## SOURCE TEXT
From Table 3 for assessing the effect of the loading amount of chromium, it can be seen that when the loading amount of chromium is increased to about 3.0 wt %, the MCH conversion rate starts to decrease. In the case of chromium, with the loading amount of 0.5 wt %, the TOL selectivity is approximately equivalent to that of Comparative Example 3, and the loading to 1.0 wt % or greater is effective for increasing the selectivity. On the other hand, regarding the amount of carbon production, the results show that there is no significant influence so long as the loading amount of chromium is 0.5 wt % or greater.

TABLE 4
accelerated test effect of the loading amount of Mo
	after 20 hours	after 140 hours
	second component		MCH		MCH		amount of
	loading		conversion	TOL	conversion	TOL	carbon
catalyst		amount	Pt	rate	selectivity	rate	selectivity	production
No.	element	(wt %)	(wt %)	(%)	(%)	(%)	(%)	(wt %)
7	Example 3	Mo	1.3	1.0	98.5	99.9	96.2	99.9	0.8
15	Example 11	Mo	0.5	1.0	97.7	99.9	94.5	99.9	0.8
16	Example 12	Mo	2.0	1.0	97.2	99.9	90.4	99.8	0.7

From Table 4 for assessing the effect of the loading amount of molybdenum, it can be seen that in the cases where the loading amount of molybdenum was 0.5 wt % and 2.0 wt %, the MCH conversion rate was slightly low compared to the case where the loading amount of molybdenum was 1.3 wt %, and that the most favorable MCH conversion rate and stability were demonstrated in the case where, the loading amount of molybdenum was 1.0 wt % or greater.

Table 5 shows a result of the catalyst life test performed on Example 1 (Catalyst No. 5, vanadium 1.8 wt %), which from the accelerated test results of Examples 1 to 12, demonstrated an MCH conversion rate that was relatively high and changed stably and an amount of carbon production that was relatively small, and Comparative Example 3.

TABLE 5
life test comparison between second component elements
	after 50 hours	after 1200 hours
	second component		MCH		MCH		amount of
	loading		conversion	TOL	conversion	TOL	carbon
catalyst		amount	Pt	rate	selectivity	rate	selectivity	production
No.	element	(wt %)	(wt %)	(%)	(%)	(%)	(%)	(wt %)

## EXERCISE GOAL
From the catalyst test text, list each molybdenum loading amount in Table 4 with its catalyst number.

## RECORD EXTRACTS
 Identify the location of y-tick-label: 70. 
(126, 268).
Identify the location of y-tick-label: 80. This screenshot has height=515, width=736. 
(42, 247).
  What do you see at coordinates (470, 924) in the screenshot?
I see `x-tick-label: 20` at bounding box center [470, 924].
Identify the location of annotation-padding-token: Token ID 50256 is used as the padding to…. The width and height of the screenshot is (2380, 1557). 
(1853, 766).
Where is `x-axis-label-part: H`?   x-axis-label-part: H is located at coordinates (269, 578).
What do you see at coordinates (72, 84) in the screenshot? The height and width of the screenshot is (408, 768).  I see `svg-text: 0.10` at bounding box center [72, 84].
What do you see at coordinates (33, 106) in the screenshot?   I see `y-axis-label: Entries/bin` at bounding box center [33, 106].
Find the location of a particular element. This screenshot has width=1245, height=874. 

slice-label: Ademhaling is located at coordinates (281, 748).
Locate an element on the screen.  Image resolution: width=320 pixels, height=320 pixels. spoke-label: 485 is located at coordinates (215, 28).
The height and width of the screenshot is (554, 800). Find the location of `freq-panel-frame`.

## FINISHED TASK
Catalyst No. 7: 1.3 wt %
Catalyst No. 15: 0.5 wt %
Catalyst No. 16: 2.0 wt %